With this tool called ‘Mubert’, you can easily get any type of music or sound that your heart desires. The UI is incredibly easy to use. You can start by selecting your genre, mood or even activity. Then it’s a matter of setting the duration and you’re off to the races. Mubert is free for personal use with a limit of 25 tracks per month. For more tracks per month as well as professional use, you’ll need a subscription.
Another tool in the same style as Mubert, is Amper Music. While you can use Mubert immediately out of the box, Amper Music does require a login before you can start creating. Sadly though, if you actually want to download and use the generated music, you’ll have to pay for a license. I found the UI to be a bit weird at the beginning, but once you get the hang of it you realise there are actually more options available than you would expect.

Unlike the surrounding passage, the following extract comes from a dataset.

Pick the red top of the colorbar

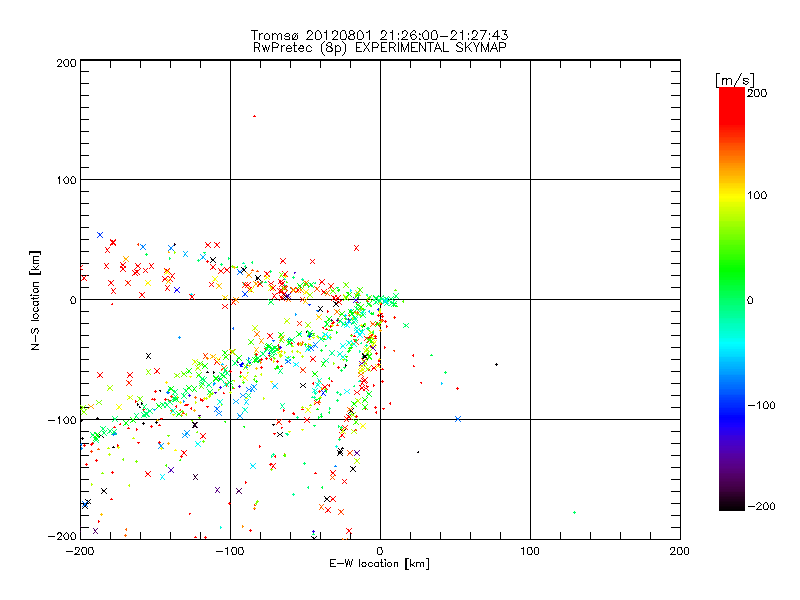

You have to again start by selecting a duration and genre, and an initial song will be generated. Once that is done, you can listen to and adjust the song to your liking. You can do that by changing instruments and the way they are placed in your song, changing the key or just the genre in itself. It definitely allows for more customisation than you get from other tools.

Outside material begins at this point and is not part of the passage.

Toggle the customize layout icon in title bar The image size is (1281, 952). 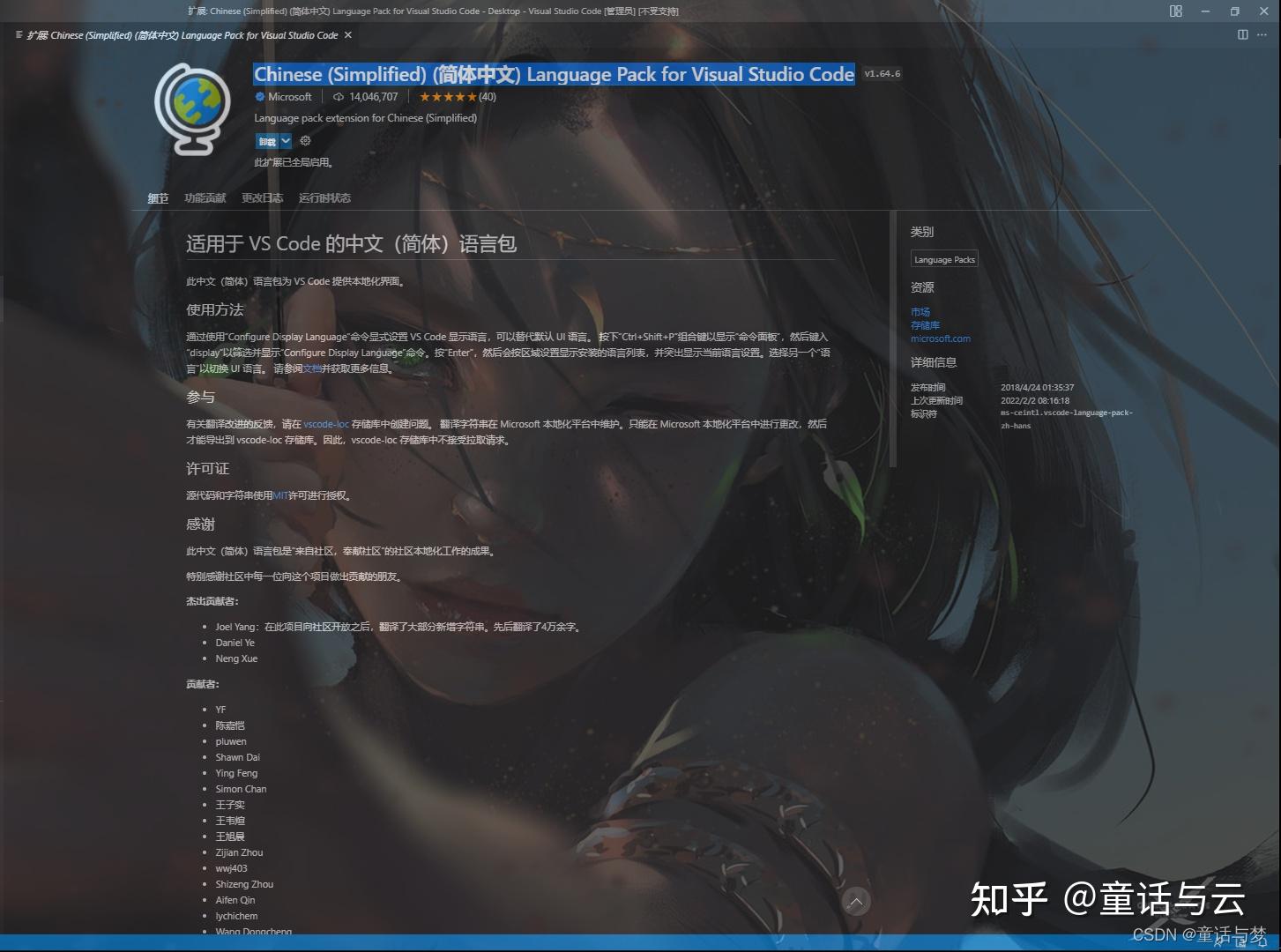click(1175, 11)
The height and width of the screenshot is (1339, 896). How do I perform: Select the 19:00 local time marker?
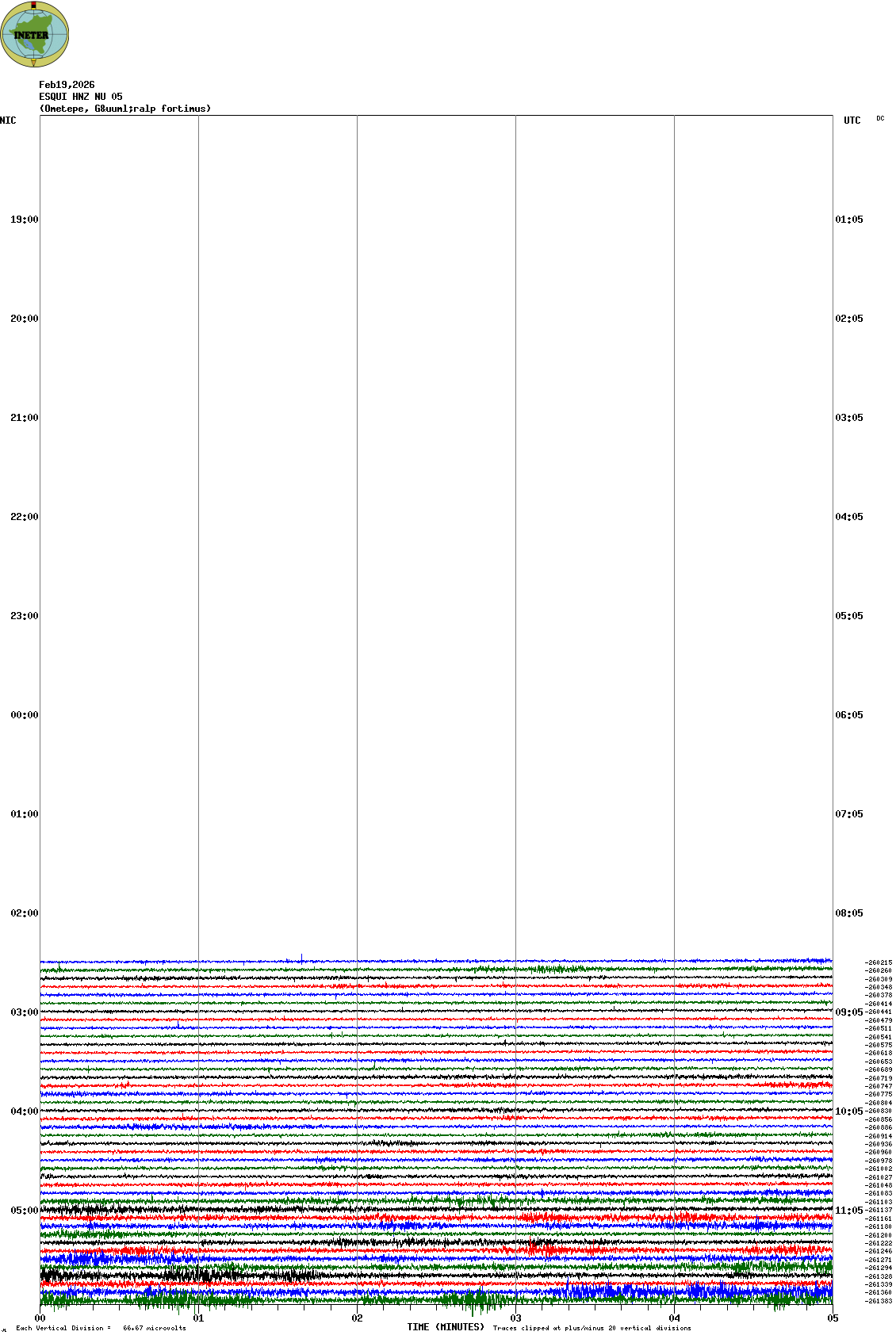pos(24,220)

Speech, text and translations
Writing blogs is definitely my thing, but having help is always welcome! I might use Grammarly for spelling, but that’s honestly it. There are however some tools you can use to transform the way you’re writing, as well as translating, texts. Let alone using speech-to-text for easier writing and other applications.
Arguably the best tool out there right now when it comes to doing speech-to-text is OpenAI’s Whisper. Whisper provides four different algorithms, all with varying degrees of accuracy and speed. Each of those algorithms has the ability to both do speech-to-text, as well as translate those texts contextually. It’s basically your one-stop shop for all your textual needs; whether you’re translating a blog, using your voice to write rather than typing, or anything in between. Whisper is currently only API driven, so I’m afraid it’s not that easy to use for non-developers yet. However, I’m certain there will be some tools popping up soon that will be leveraging the underlying Whisper APIs.

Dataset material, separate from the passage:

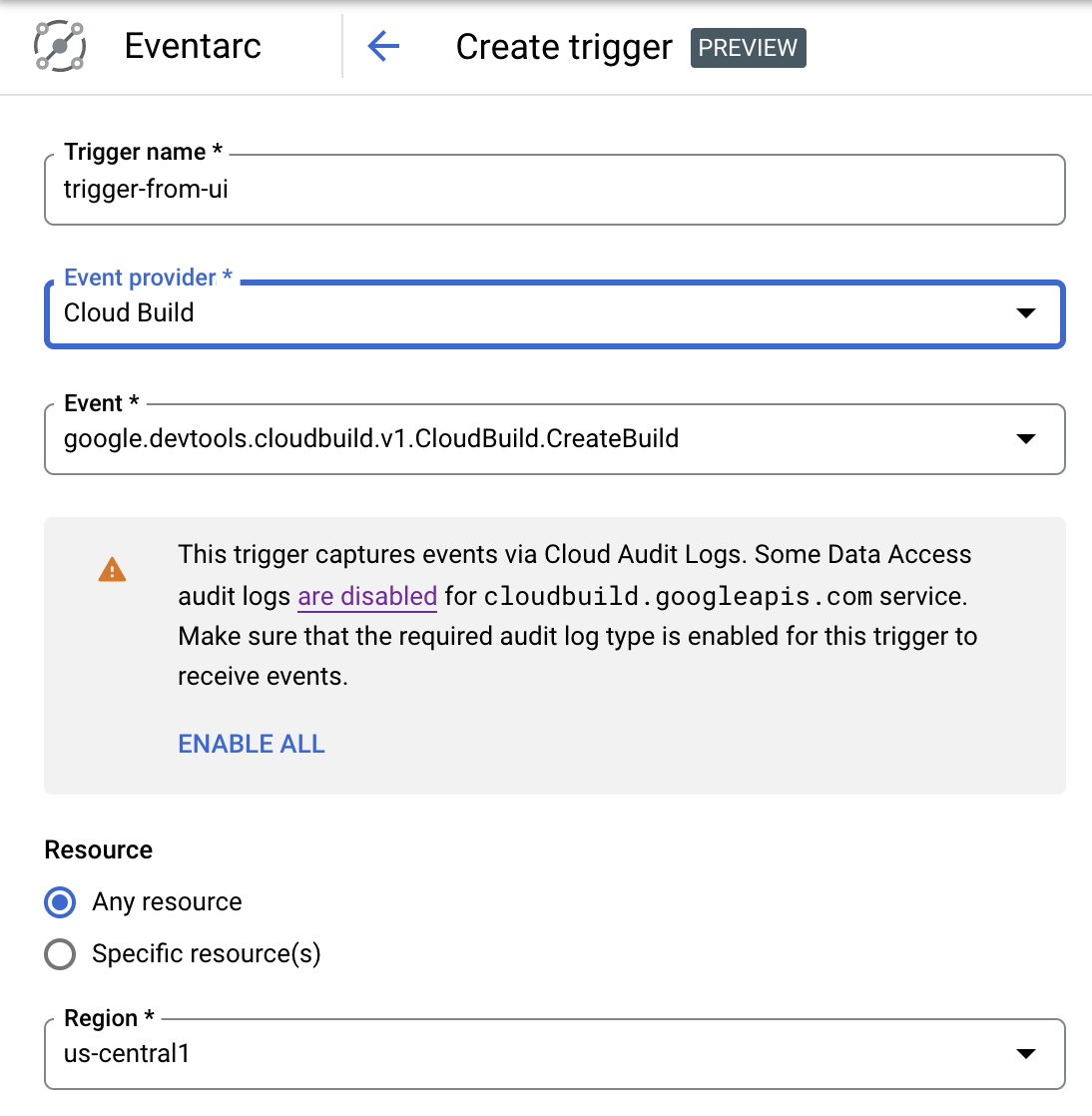
Task: Click the Event field dropdown arrow
Action: pyautogui.click(x=1025, y=439)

It’s a fairly technical paragraph title for incredibly cool technology. I’ll not try and explain it in too many details, other people with in-depth knowledge can do that much better: https://www.youtube.com/watch?v=4Bdc55j80l8. In any case, it is the technology behind being able to generate human-readable text. There are several transformers out there that have proven to be incredibly good. I’d recommend trying one of the following: GPT-3 or GPT-J-6B and GPT-NeoX-20.
Either of the options comes with an easy-to-use playground that you can use for testing out the functionality. As with most tools, the first use is free, after that, you’ll have to pay a small fee for the usage. The playground for either model does however give you all the options to see how it works and what it can do for you. Writing has never been this easy!
Conclusion — A lot of AI
I’m going to be honest here. I haven’t even scratched the surface of all the AI tools out there right now. Let alone the ones that are going to be coming out in the near future. AI is very much alive (hah) and we’ll be seeing so many cool developments coming out that are going to be amazing for everyone to use, not just creatives.
Hopefully the above has at least given you a start of the tools that you could start using, many of them even right away and without too much hassle. They are incredibly fun to use, and of course very helpful in making your creative mind even more creative.
PS. If you feel I’ve missed something important, let me know!